(Stored items)
============

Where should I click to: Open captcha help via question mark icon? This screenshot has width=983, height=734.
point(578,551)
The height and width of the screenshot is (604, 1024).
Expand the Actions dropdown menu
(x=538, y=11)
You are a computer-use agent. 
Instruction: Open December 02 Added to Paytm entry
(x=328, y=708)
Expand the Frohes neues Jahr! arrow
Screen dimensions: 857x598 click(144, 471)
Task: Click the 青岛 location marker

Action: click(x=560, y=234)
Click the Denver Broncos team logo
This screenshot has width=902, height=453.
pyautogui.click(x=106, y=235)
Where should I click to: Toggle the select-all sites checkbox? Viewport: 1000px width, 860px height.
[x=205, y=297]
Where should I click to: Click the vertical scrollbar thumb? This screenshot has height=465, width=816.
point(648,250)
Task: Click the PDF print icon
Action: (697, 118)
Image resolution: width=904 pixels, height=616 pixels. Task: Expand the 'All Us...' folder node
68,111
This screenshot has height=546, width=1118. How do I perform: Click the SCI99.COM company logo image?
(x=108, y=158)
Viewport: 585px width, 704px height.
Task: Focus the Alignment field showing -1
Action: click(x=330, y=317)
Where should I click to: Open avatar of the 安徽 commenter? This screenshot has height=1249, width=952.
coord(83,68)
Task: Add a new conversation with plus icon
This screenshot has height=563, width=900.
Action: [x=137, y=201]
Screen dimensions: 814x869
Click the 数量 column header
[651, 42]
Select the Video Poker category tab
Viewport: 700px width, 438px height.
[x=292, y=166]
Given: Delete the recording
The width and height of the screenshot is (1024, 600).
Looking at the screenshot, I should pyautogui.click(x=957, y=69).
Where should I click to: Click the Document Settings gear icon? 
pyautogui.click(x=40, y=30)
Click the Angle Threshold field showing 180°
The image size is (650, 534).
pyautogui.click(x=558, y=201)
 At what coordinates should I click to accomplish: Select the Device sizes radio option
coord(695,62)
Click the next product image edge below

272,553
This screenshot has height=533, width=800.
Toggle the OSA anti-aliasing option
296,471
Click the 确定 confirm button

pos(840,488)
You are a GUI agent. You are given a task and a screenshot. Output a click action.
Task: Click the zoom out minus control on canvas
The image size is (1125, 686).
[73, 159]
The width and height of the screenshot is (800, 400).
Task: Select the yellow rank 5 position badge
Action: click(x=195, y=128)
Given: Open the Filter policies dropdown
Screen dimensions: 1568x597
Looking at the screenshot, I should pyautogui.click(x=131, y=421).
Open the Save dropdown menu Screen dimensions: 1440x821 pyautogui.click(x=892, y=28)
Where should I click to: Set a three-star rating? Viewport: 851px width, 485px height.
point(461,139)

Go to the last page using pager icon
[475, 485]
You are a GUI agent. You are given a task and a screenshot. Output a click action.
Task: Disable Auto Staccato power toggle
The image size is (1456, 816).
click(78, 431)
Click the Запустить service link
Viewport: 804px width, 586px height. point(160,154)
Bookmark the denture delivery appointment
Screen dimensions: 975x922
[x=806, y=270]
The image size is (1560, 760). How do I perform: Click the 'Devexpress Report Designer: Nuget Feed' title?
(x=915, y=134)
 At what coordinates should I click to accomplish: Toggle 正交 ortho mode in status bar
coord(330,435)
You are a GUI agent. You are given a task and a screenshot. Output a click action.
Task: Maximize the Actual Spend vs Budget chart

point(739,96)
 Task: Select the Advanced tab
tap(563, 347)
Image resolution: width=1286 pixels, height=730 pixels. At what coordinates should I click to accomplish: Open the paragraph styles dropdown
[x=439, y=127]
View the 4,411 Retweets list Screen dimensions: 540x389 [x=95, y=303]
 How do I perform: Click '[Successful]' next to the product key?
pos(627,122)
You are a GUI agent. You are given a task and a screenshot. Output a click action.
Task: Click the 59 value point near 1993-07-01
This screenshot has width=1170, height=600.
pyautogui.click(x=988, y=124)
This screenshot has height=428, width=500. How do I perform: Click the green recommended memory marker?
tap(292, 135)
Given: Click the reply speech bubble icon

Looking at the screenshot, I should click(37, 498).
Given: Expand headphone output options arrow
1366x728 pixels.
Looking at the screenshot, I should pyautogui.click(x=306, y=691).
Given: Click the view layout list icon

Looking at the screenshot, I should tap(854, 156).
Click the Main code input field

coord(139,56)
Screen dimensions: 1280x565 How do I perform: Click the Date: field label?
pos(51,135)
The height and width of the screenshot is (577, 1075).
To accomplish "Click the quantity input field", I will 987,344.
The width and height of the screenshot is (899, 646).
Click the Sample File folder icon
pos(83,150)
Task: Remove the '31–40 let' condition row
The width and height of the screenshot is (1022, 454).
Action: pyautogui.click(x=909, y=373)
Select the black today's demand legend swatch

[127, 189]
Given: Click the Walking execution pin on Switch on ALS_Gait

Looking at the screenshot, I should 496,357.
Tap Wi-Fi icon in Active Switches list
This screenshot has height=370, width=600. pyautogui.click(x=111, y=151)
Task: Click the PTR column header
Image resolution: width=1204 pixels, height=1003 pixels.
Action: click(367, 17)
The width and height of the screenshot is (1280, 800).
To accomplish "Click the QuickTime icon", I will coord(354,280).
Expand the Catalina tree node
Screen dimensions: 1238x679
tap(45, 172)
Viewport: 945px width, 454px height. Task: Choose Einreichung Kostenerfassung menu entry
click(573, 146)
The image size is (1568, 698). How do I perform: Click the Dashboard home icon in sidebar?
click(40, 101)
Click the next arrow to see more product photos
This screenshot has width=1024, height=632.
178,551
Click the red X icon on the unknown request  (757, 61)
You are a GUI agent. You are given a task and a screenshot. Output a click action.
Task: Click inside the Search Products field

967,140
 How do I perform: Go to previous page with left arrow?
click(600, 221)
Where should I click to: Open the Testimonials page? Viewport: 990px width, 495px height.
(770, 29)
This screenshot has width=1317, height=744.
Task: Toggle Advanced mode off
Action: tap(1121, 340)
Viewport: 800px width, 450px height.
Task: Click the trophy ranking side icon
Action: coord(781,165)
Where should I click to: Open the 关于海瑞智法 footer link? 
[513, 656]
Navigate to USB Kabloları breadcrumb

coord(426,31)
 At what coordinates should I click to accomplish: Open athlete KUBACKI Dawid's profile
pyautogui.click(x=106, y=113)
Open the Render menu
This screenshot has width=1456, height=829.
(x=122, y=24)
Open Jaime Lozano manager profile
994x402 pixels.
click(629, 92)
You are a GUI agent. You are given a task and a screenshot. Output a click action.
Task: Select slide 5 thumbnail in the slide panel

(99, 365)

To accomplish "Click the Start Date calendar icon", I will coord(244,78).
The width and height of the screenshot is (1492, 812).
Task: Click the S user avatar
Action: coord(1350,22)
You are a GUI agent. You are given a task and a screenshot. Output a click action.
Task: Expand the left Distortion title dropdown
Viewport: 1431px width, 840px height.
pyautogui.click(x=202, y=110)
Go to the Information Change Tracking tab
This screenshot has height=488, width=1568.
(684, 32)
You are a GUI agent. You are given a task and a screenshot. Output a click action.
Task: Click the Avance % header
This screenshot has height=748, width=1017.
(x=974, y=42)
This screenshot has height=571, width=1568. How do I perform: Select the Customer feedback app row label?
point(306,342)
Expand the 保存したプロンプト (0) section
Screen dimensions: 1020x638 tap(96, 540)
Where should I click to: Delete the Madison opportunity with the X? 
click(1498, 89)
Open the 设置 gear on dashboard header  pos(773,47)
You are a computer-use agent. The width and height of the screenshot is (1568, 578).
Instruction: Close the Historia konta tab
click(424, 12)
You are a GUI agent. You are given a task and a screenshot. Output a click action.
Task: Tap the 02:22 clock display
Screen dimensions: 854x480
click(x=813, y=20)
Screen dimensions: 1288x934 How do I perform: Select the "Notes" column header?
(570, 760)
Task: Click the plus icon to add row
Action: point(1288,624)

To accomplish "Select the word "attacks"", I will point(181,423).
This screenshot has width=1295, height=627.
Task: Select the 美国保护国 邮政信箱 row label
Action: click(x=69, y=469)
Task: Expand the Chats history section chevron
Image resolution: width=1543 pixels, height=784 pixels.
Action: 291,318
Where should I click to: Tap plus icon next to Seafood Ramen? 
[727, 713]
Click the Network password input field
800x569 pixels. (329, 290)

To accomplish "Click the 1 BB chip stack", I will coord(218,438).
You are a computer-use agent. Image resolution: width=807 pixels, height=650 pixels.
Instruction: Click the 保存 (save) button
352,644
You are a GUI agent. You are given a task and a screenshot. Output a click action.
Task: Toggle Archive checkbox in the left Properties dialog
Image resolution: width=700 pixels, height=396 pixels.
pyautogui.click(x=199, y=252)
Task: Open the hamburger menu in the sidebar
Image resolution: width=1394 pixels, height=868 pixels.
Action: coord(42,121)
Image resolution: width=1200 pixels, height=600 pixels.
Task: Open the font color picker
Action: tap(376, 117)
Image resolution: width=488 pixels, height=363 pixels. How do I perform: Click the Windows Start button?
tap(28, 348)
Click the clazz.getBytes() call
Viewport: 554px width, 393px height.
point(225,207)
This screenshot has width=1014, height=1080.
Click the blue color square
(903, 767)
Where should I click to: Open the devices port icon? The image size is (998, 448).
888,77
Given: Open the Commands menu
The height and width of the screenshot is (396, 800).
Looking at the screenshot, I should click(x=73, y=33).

============

Output only the lines from the line that contains "This screenshot has width=1014, height=1080." through the end of the entries, both included, exactly as they appear.

### Exercise output
This screenshot has width=1014, height=1080.
Click the blue color square
(903, 767)
Where should I click to: Open the devices port icon? The image size is (998, 448).
888,77
Given: Open the Commands menu
The height and width of the screenshot is (396, 800).
Looking at the screenshot, I should click(x=73, y=33).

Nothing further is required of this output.